With the Mosuo constantly on show, there's no longer a clear curtain between what's staged for the tourists and what's real. Mosuo women, for instance, only began putting blossoms in their headdresses a decade ago when plastic flowers first arrived. Curious tourists asked what they meant and the Mosuo concocted an answer: many flowers means seeking a lover, one flower signals a steady love, no flowers means buzz off. But what started as a charming reply to visitors has become common practice. "Cultures always change, and with tourism it happens faster," says Zhou Huashan, a researcher who has lived beside Lugu Lake for two years and has written a book on the Mosuo. A reborn pride in their culture, though, pervades. Only in the most heavily visited areas do young Mosuo women wear their traditional costumes—even in the rainy season when tourists stay home.

Seeing the money to be made from Mosuo tourism, the government has tried to grab a piece of the action. Officials in Ninglang county, which includes much of the Mosuo's territory, last year built the garish Mosuo Village Hotel on the lake. Most travelers, however, prefer to stay in the real village, where the hotels tend to be family-run, instead of in a government-built facsimile. Frustrated, the county has built a tollbooth outside Luoshui to collect $5 from each person entering what should be a public place. "They might have some other plans to develop this area," says village chief Celi Pingcuo, "but we hang together and help ourselves."

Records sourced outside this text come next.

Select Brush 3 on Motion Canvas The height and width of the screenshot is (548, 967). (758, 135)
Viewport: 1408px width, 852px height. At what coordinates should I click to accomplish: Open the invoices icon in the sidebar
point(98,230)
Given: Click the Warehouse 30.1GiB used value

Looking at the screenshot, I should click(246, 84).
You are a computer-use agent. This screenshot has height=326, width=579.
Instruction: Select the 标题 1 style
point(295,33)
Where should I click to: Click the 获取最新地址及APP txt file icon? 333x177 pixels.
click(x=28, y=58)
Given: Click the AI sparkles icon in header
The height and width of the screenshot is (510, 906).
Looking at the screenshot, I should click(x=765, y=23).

Of course, as the area becomes more popular there's a danger that it will get overrun and be spoiled. A recent event in a remote Mosuo village hinted at what's to come. On the final night of a three-day funeral for a family's matriarch, Mosuo men in sheepskin cloaks danced around a fire to frighten away ghosts. Suddenly, two tourists barged in and, at their own invitation, slipped into skins and joined the sacred ritual. No visitor had ever shown up like that. Still, none of the locals seemed to mind this incursion. And one of the two, a doctor from Shenzhen named Wang Lianghua, was enraptured by what he saw on his trip. "There are a lot of lies about the Mosuo," he says, "and a lot to learn from their culture."

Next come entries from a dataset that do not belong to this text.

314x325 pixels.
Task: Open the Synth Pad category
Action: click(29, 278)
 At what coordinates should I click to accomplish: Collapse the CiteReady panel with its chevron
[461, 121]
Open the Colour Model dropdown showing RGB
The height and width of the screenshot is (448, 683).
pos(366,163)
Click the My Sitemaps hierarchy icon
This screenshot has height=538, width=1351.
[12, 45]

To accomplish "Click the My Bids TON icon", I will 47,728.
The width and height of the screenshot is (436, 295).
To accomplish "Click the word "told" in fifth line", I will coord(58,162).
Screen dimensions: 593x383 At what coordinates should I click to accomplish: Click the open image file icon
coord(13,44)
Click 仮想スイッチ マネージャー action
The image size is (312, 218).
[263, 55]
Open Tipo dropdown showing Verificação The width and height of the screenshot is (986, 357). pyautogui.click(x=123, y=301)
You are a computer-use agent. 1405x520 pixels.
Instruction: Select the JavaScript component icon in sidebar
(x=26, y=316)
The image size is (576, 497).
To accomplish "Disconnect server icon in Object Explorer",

As for Namu, she's back—and poised to cash in on Mosuo mania like everyone else. Though she now lives in Beijing, she recently returned to her childhood village of Zuosuo with a plan to build her own guesthouse there. Sitting in a small local restaurant, eating a bowl of soup filled with chicken feet, she discusses her future with her Chinese business manager. First, he says, he'll arrange to make her the "cultural ambassador" for the popular Red Mountain Pagoda cigarettes. Then, the cigarette company will pave a road to her guesthouse. From Beijing, he adds, she'll be able to steer tens of thousands of visitors a year to the area, and "we'll monopolize all the scenic attractions around the lake."

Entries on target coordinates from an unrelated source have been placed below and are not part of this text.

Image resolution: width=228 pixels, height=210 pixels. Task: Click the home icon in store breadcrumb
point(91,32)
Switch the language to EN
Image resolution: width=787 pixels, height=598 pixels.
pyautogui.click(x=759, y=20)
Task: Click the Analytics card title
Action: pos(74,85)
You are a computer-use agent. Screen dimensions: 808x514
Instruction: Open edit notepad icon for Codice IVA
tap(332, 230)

Namu, now 32, nods but remains noncommittal. "I have mixed feelings," she says later. "We need tourism so that [BRACKET {local}] people will stay and not move to the cities," but she knows that all this development could spin out of control and wreck the calm beauty of her homeland. Still, her grandiose plans have at least brought her close to her family again. Her mother—no longer estranged—will run Namu's guesthouse. The prodigal daughter has returned.